Cada 3 de marzo, el calendario cultural marca una fecha especial para quienes hacen de la palabra su oficio y su pasión. El Día Internacional de los Escritores reconoce a novelistas, poetas, ensayistas, dramaturgos, periodistas y traductores que, desde distintos géneros, narran la realidad y construyen memoria colectiva.
La escritura no solo es una forma de arte; también es una herramienta de reflexión social. A través de libros, columnas, obras teatrales o reportajes, los autores retratan el contexto político, cultural y económico de su tiempo, ofreciendo nuevas miradas sobre el mundo que habitamos.
¿CÓMO NACIÓ ESTA CONMEMORACIÓN?
La iniciativa surgió en 1986 durante un congreso del PEN International, organismo que desde hace décadas agrupa a figuras del ámbito literario y periodístico. El objetivo fue claro: destacar la aportación de quienes dedican su vida a escribir y fomentar el interés por la creación literaria en todas sus formas.
EL PAPEL DE PEN INTERNATIONAL EN EL MUNDO
Fundada en 1921 en Londres por la escritora británica Catherine Amy Dawson Scott, esta asociación reúne a autores de más de 130 países. Entre sus principales banderas están la defensa de la libertad de expresión, el respaldo a creadores en riesgo y el impulso de los derechos lingüísticos.
Además de proteger a escritores perseguidos o en el exilio, promueve el diálogo cultural mediante encuentros, foros y actividades que fortalecen la identidad y el intercambio de ideas.
ACTIVIDADES Y CELEBRACIONES
En distintos países se organizan conferencias, talleres, lecturas públicas y seminarios donde participan especialistas de la literatura, el periodismo y la historia. También se entregan reconocimientos a trayectorias destacadas, celebrando la diversidad de estilos y corrientes.
GRANDES PLUMAS QUE HAN MARCADO LA HISTORIA DE LA LITERATURA
A lo largo de los siglos, distintas voces han transformado la manera de contar historias y entender el mundo. Entre los nombres imprescindibles figura William Shakespeare, considerado el dramaturgo más influyente de todos los tiempos y autor de obras como "Hamlet" y "Romeo y Julieta".
En lengua española, el legado de Miguel de Cervantes cambió para siempre la narrativa con Don Quijote de la Mancha, obra clave de la novela moderna. Siglos después, Gabriel García Márquez llevó el realismo mágico a escala global con "Cien años de soledad".

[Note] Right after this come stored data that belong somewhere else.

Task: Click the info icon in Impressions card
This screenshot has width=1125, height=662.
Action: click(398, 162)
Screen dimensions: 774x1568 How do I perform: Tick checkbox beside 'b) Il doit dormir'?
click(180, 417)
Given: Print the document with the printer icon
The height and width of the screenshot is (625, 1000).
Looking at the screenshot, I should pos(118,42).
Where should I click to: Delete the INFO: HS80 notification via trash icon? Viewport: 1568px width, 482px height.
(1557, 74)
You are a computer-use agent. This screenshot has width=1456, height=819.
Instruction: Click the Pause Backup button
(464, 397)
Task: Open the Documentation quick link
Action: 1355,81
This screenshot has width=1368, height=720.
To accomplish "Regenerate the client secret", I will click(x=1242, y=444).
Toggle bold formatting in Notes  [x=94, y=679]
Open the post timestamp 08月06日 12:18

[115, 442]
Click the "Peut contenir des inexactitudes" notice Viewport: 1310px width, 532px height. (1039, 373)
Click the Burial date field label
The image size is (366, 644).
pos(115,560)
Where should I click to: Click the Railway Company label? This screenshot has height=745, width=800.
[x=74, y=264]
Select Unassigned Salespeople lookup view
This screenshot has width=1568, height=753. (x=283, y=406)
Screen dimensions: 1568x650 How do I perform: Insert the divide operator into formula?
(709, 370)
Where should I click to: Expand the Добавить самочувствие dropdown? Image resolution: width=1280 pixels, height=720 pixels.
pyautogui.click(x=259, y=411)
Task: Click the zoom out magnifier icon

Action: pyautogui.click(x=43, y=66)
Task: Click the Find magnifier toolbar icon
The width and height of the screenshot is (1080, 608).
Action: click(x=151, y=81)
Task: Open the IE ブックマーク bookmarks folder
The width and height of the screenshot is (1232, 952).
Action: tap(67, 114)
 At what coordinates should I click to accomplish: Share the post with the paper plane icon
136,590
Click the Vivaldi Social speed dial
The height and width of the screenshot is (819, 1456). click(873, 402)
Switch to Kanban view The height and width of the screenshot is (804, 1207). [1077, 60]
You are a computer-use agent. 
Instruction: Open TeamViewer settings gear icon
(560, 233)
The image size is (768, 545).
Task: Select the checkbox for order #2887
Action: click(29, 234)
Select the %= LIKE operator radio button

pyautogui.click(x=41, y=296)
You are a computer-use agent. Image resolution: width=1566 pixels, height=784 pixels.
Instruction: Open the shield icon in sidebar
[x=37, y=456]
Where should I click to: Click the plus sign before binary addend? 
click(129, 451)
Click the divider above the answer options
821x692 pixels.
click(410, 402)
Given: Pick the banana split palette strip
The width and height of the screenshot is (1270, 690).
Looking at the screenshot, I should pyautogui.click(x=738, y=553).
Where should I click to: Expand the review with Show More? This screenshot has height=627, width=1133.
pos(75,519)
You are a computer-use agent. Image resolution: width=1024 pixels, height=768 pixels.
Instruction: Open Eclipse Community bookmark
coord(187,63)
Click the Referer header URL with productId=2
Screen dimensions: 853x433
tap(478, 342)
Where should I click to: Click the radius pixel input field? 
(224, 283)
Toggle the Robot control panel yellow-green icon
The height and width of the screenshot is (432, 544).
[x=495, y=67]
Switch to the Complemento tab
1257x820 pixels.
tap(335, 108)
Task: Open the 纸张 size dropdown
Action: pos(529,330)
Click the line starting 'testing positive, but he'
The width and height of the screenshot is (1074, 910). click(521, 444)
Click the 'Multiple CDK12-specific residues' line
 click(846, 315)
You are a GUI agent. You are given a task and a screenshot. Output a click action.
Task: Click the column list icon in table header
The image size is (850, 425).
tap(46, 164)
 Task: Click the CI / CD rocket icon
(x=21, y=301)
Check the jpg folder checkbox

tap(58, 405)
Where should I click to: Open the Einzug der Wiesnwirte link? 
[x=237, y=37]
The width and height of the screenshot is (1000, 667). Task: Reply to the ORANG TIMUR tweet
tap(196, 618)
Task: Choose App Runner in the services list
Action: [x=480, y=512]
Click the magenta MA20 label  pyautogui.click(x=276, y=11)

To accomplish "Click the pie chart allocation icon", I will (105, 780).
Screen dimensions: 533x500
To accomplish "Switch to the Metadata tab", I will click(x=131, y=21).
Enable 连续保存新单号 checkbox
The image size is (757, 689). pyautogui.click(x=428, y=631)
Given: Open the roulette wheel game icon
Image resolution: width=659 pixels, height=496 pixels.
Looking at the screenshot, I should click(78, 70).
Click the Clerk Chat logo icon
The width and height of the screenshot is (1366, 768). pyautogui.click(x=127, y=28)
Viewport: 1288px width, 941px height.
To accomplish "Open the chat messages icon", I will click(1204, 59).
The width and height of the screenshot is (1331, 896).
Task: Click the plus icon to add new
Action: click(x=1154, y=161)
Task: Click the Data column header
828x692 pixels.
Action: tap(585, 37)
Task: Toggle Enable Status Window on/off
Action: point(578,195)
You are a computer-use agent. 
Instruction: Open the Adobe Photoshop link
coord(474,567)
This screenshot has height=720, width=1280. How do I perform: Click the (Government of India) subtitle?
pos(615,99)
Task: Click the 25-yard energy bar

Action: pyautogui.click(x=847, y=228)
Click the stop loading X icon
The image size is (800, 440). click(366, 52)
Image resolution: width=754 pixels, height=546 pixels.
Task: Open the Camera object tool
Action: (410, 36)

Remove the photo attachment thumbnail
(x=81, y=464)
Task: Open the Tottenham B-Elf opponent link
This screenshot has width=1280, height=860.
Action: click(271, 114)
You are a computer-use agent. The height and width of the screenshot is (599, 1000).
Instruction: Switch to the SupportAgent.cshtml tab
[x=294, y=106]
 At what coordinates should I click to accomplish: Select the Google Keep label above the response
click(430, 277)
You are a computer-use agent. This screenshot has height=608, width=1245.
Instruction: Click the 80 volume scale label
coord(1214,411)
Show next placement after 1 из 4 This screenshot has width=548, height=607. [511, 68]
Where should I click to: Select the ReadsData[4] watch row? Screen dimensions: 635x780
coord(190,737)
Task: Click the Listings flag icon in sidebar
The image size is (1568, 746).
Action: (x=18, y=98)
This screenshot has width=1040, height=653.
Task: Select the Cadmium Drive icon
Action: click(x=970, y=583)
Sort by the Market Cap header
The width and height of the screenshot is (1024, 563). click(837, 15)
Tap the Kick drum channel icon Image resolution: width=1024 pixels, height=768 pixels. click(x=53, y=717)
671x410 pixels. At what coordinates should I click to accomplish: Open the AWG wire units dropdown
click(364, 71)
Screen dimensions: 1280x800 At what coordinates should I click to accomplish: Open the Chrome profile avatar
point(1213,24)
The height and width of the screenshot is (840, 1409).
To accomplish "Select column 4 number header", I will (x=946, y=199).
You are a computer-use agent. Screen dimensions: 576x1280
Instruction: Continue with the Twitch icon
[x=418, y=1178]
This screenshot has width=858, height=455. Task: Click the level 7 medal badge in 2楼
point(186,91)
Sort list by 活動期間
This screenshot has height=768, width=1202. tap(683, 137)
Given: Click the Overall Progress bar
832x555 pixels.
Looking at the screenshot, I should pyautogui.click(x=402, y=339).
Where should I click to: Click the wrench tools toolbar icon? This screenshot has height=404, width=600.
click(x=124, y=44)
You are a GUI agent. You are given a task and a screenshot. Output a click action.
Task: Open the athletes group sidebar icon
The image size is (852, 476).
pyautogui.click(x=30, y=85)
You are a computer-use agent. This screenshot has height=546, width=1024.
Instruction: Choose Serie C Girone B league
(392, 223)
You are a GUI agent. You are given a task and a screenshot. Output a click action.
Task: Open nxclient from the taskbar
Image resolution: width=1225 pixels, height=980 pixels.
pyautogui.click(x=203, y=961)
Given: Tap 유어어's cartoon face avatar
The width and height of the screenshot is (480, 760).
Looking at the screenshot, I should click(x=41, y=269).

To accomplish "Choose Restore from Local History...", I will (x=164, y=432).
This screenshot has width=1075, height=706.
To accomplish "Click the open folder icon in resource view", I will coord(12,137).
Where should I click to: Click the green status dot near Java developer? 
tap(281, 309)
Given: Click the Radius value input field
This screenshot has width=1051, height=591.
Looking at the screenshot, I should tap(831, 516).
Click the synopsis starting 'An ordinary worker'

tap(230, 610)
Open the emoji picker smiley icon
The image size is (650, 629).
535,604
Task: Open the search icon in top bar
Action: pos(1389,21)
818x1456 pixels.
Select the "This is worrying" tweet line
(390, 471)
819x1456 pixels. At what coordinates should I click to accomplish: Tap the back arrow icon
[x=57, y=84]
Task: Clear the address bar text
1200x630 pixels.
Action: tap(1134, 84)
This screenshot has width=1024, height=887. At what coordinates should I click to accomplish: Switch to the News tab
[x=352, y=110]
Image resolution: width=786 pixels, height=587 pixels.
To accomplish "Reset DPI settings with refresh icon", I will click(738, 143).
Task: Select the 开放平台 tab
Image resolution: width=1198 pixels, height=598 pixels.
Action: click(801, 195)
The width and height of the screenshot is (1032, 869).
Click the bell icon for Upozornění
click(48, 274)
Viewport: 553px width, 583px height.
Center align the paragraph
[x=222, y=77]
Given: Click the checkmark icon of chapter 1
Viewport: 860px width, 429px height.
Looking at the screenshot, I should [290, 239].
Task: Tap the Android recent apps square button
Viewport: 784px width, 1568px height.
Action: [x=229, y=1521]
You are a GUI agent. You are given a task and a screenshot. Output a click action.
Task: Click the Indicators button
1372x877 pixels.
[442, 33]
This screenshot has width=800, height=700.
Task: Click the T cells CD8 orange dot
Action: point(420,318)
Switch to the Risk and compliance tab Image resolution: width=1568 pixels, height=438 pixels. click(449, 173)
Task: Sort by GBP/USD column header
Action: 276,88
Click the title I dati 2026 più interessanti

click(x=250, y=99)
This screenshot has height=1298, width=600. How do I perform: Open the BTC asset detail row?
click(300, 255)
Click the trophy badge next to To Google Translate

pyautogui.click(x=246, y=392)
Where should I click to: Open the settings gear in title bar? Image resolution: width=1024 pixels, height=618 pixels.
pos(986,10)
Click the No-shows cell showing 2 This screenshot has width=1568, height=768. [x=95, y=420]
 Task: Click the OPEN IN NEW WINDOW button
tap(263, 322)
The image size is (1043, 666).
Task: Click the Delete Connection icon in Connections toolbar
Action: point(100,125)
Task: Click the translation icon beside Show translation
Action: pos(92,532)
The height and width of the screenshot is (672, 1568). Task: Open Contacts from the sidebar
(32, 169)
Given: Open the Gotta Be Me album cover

La literatura europea también cuenta con figuras esenciales como Jane Austen, autora de "Orgullo y prejuicio"; Franz Kafka, recordado por "La metamorfosis"; y León Tolstói, creador de "Guerra y paz". A ellos se suma Edgar Allan Poe, pionero del relato de terror y del género policial.
En tiempos más recientes, J. K. Rowling revitalizó la literatura juvenil con la saga de "Harry Potter", que conquistó a millones de lectores en todo el mundo.
En el ámbito hispanohablante destacan también Octavio Paz, Premio Nobel de Literatura; Juan Rulfo, autor de "Pedro Páramo"; Jorge Luis Borges, referente del cuento fantástico; y Carlos Fuentes, figura central del llamado Boom latinoamericano.
Además de Isabel Allende, Elena Poniatowska, Guadalupe Loaeza, Virginia Woolf, Sor Juana Inés de la Cruz, Gabriela Mistral, Ágatha Christie, entre muchos otros grandes de la pluma que han dejado huella con sus obras y continúan influyendo en nuevas generaciones, consolidando su lugar como pilares de la literatura universal.